This Mid Sussex town is more than a thousand years old and history is everywhere, from the picture-perfect houses of the Causeway to the College of Richard Collyer

The name of Horsham is thought to have been derived either from the Anglo-Saxon of “horse village” or “Horsa’s village” after a Saxon warrior who was given land in the area. This links with evidence that the area was known for horse trading in the medieval period. The first historical record of the area comes from AD 947 but most information stems from its reputation during the medieval period when it was most known for its agricultural produce and many of its residents made their livelihood through farming. It was also well-known around Sussex for its annual Horsham fair.

This broadened in the 16th century when the area became known for its industries of tanning leather and brewing, which continued into the late 19th century.
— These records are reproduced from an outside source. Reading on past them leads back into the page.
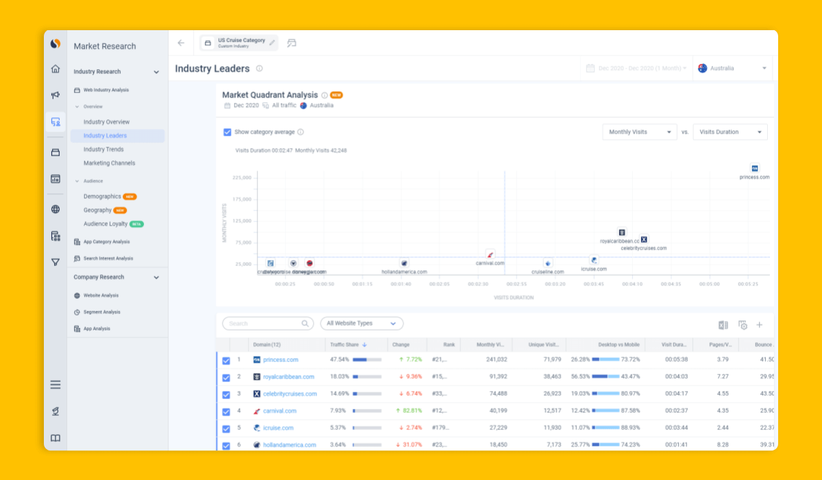The image size is (822, 480).
Task: Click the home icon in left rail
Action: 55,69
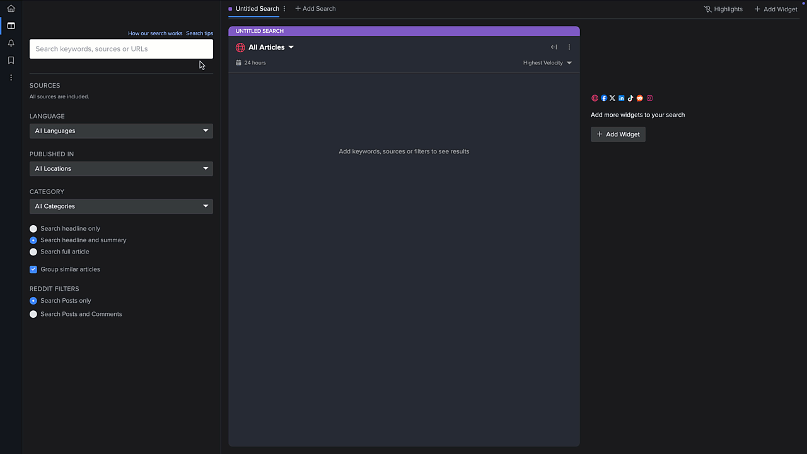Open notifications via the bell icon

pyautogui.click(x=11, y=43)
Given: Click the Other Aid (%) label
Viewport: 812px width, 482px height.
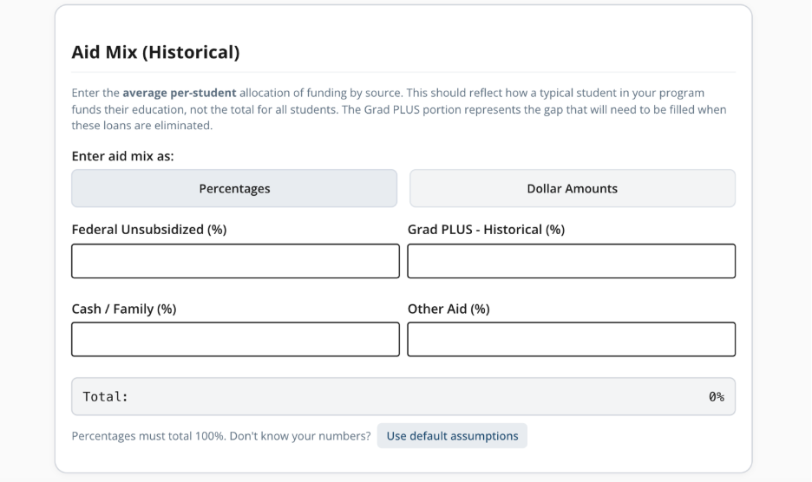Looking at the screenshot, I should pos(449,309).
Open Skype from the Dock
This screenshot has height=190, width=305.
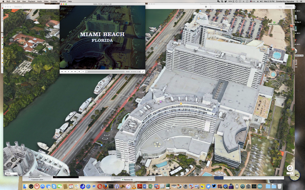pos(54,186)
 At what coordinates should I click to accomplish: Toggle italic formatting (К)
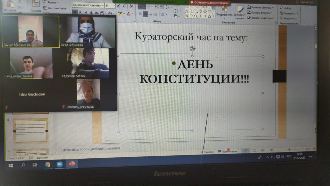(x=80, y=13)
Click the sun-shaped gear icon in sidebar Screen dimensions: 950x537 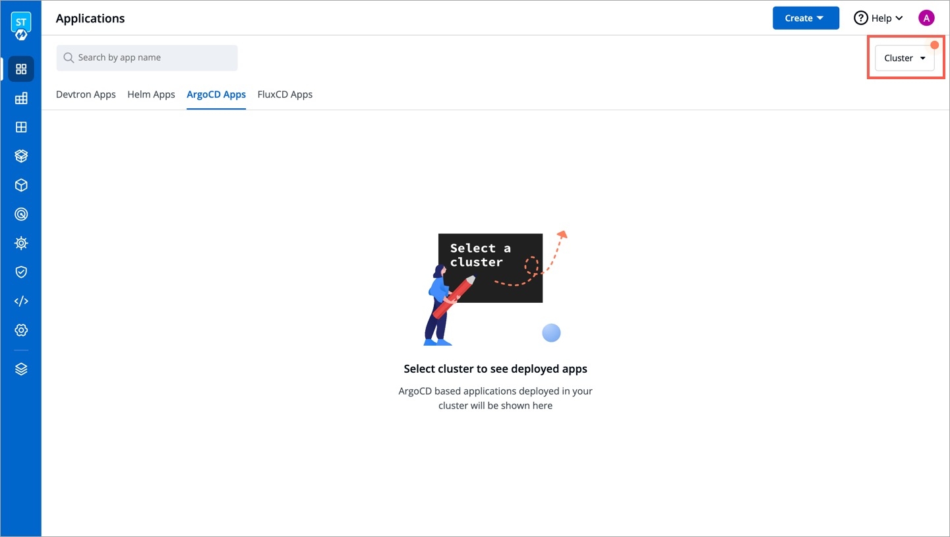coord(21,243)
It was also recognised for its local iron industry, which continued into the 17th century.

The area became an important one in the late 18th century with the building of barracks in the 1790s, moving 1,500 men into the town but this later declined in the early 19th century when the barracks were closed.

In the early 20th century, thanks to increasing rail links and road transport, it also became an important district for local shopping and grew more popular with tourists. It was then in 1939 that it first became a popular place to live for those commuting into London.

There are a number of buildings of historical significance in the area, such as the Parish Church of St Mary the Virgin, which is the oldest building in the town and has been in continuous use for almost eight centuries. Horsham Museum is housed in a medieval house on The Causeway.